Diese Empfindsamkeit hat sie sich trotz 20 Jahren Bühnenerfahrung bewahrt, wie auch die Überzeugung, dass Frauen solchen Angriffen unter der Gürtellinie häufiger ausgesetzt sind als Männer. Überhaupt habe sich an ihrer Haltung wenig verändert in den letzten zwei Jahrzehnten, „an den Verhältnissen ja schließlich auch nicht“.

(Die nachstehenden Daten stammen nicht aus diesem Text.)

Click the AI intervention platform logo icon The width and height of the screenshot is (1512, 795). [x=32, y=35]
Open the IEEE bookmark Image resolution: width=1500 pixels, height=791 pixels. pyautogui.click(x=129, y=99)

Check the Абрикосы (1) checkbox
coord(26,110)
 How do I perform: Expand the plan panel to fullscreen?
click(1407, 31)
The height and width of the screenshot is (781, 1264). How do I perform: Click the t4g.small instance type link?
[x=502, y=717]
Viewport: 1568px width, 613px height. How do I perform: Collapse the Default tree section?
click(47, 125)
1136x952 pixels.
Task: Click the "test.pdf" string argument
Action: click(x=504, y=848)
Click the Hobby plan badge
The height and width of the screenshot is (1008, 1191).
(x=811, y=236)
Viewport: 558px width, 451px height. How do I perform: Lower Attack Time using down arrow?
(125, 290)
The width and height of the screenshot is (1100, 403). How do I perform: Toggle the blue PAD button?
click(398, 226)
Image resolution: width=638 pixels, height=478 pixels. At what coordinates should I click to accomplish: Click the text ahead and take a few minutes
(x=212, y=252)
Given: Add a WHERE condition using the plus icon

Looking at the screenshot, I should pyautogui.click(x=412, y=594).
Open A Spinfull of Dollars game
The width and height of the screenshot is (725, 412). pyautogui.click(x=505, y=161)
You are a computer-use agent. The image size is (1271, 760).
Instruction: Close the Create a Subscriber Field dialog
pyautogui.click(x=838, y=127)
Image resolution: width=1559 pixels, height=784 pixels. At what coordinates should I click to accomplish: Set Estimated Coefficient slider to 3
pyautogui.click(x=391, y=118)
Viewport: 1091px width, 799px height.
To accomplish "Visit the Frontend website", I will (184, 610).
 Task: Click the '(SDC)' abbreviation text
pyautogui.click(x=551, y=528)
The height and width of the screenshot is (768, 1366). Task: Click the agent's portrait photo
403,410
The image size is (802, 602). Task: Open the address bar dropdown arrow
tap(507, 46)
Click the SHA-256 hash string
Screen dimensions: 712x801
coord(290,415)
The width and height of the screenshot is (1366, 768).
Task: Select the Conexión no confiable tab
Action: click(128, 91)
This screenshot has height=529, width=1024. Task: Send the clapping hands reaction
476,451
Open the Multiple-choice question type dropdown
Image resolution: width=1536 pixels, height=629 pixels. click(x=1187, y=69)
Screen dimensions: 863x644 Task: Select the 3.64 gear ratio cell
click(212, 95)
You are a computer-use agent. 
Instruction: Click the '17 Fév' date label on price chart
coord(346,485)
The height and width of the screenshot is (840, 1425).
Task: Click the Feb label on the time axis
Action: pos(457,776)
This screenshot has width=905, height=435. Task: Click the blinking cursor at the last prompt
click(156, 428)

Aber natürlich habe sie heute viel mehr Erfahrung und ein ganz anderes Verhältnis zum Publikum. „Früher hatte ich richtig Angst vor denen und habe versucht, möglichst jeden Kontakt zu vermeiden.“ Inzwischen mache es ihr Spaß, mit ihnen von der Bühne aus in eine Art Gespräch zu kommen. „Wenn es mir gelingt, gerade diejenigen, die nicht von Anfang an meiner Meinung sind, mit einer Geschichte abzuholen, die sie aus eigener Erfahrung kennen und sie damit an andere Themen und Einsichten heranzuführen, ist das ein Erfolg“, beschreibt sie ihre heutige Arbeitsweise. Freundlicher sei sie mit den Jahren geworden, meint sie. Tatsächlich könnte sie mit dieser Methode wohl auch schwer erziehbaren Kindern gut tun. Doch bevor es soweit kommt, hat Lisa Politt noch einiges vor: „Erstens: Das Theater am Steindamm mit guten Programmen gut füllen. Zweitens: Der Welt zeigen, dass nicht nur Männer das Recht haben, mit Falten im Gesicht noch auf der Bühne zu stehen.“ Und drittens: Die Welt verändern, mit Herz und Hirn. Alles weitere findet sich.